Of the more than 14.5 million dwellings in South Africa, by far the majority are brick houses or concrete structures, according to the 2011 Census
According to the document — a snapshot of the situation in the country on October 9 last year — there are 9,384,030 “house or brick/concrete block structure on a separate stand or yard, or on a farm” dwellings across the country.
There are also 1.1 million homes, including huts, made of “traditional materials”. Most of these are in KwaZulu-Natal (483,296) and the Eastern Cape (476,285).
A table included in the census shows there are also 720,327 flats or “apartments in a block of flats” around the country, with most in Gauteng (280,396), KwaZulu-Natal (167,301) and the Western Cape (125,372).
More than 1.2 million households in South Africa are recorded as “informal” dwellings, including squatter camps. Most these are in Gauteng (434,075) and the Western Cape (191,668).
The total does not include the 712,956 “backyard” shacks around the country.
Another table shows there are 20,689 dwellings where plastic has been used as “wall material”, and 60,979 such cardboard structures.
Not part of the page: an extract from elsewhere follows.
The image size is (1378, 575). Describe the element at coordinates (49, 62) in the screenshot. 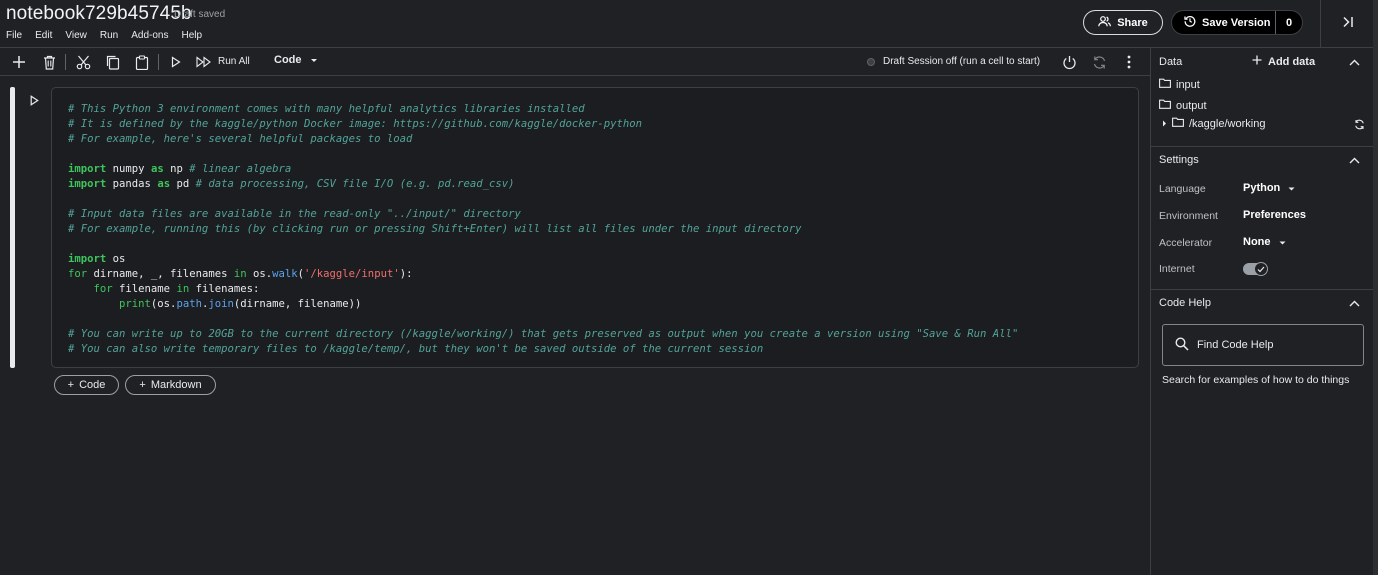

I see `delete-icon` at that location.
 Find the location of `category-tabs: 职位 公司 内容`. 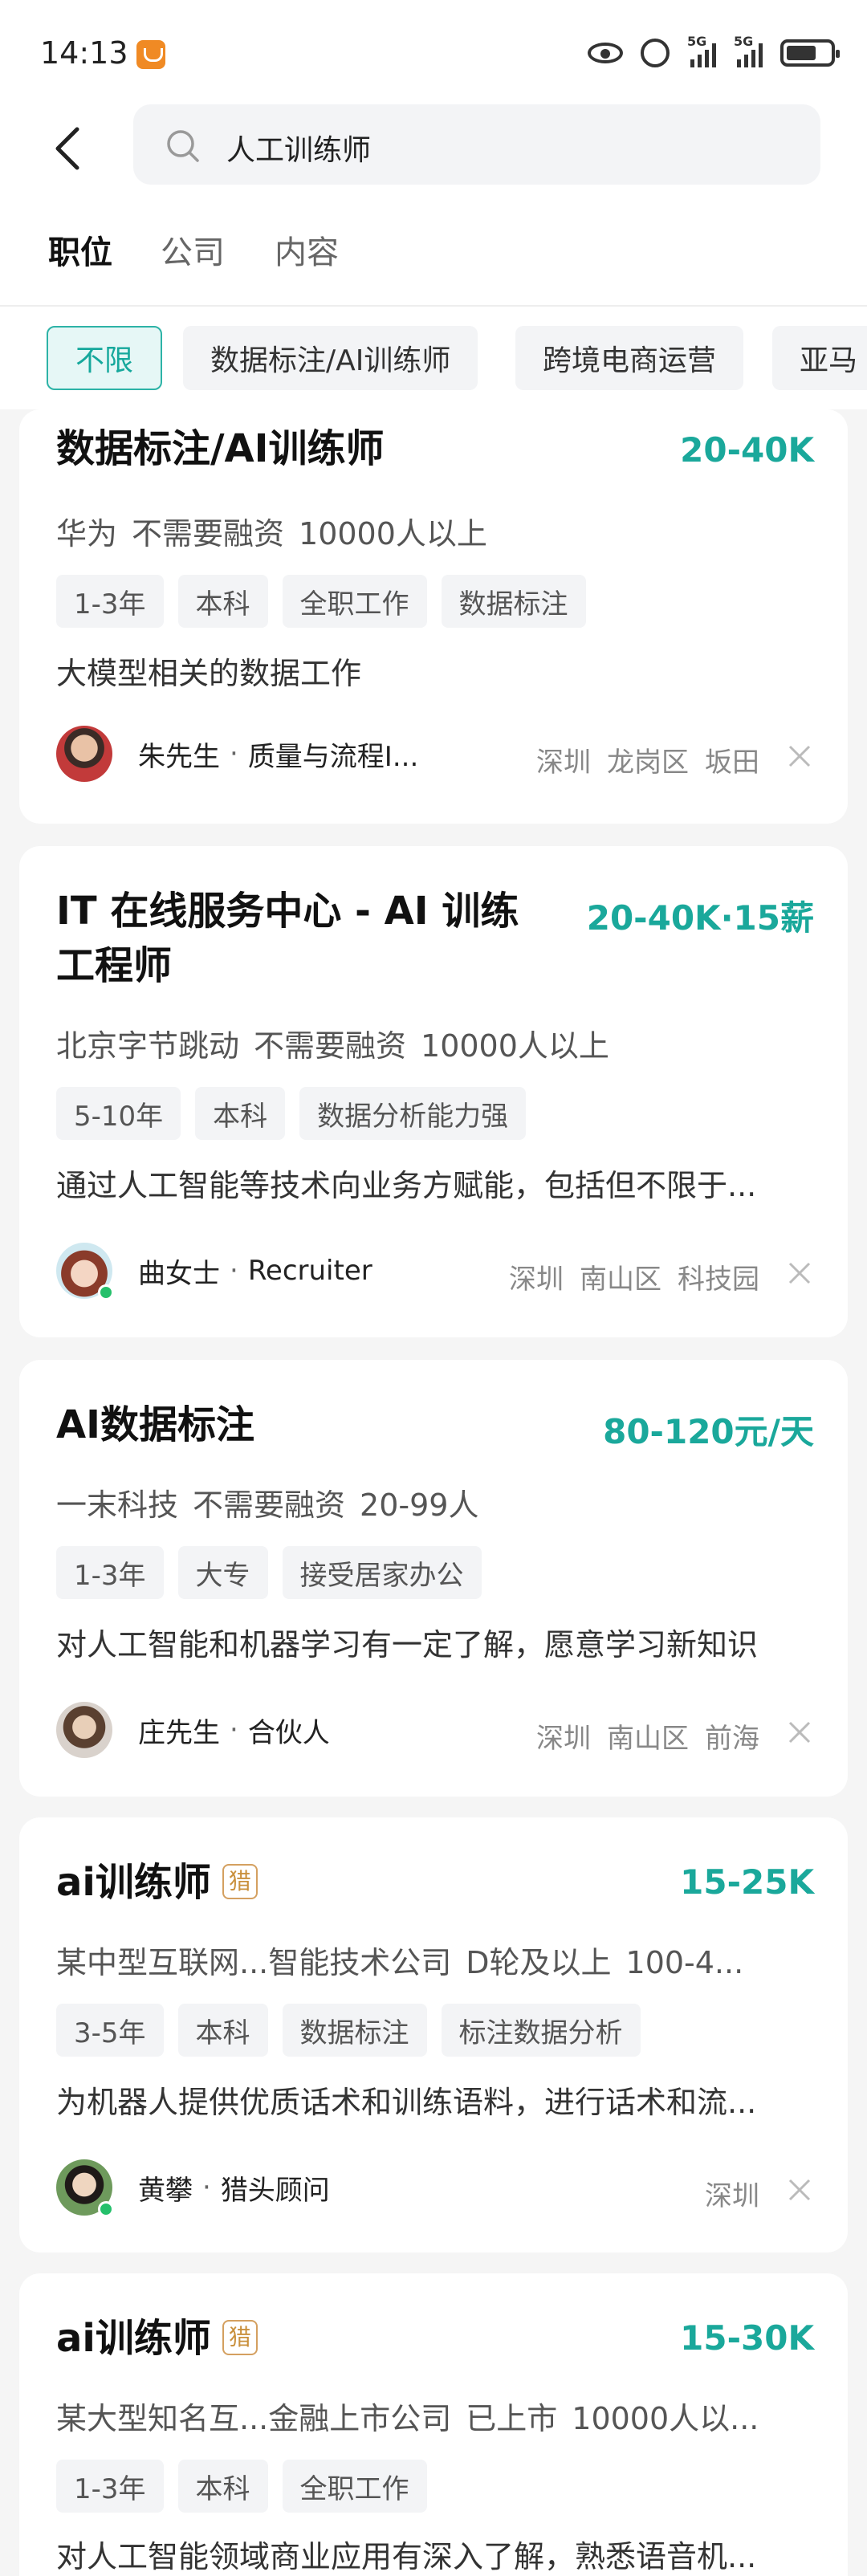

category-tabs: 职位 公司 内容 is located at coordinates (434, 249).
There are also 1.6 million built from corrugated iron.
A surprisingly high number of families live in caravans and tents; a total of 14,439 around the country.
Of the 14.5 millions homes in South Africa, almost six million are listed as “owned and fully paid off”; 1.7 million are “owned but not yet paid off”; 3.6 million are rented; and 2.7 million are ”occupied rent free”.
A breakdown by population group shows 4.9 million black people own homes which are fully paid off, compared to just over half-a-million whites, 415,940 coloureds and 119,457 Indians or Asians.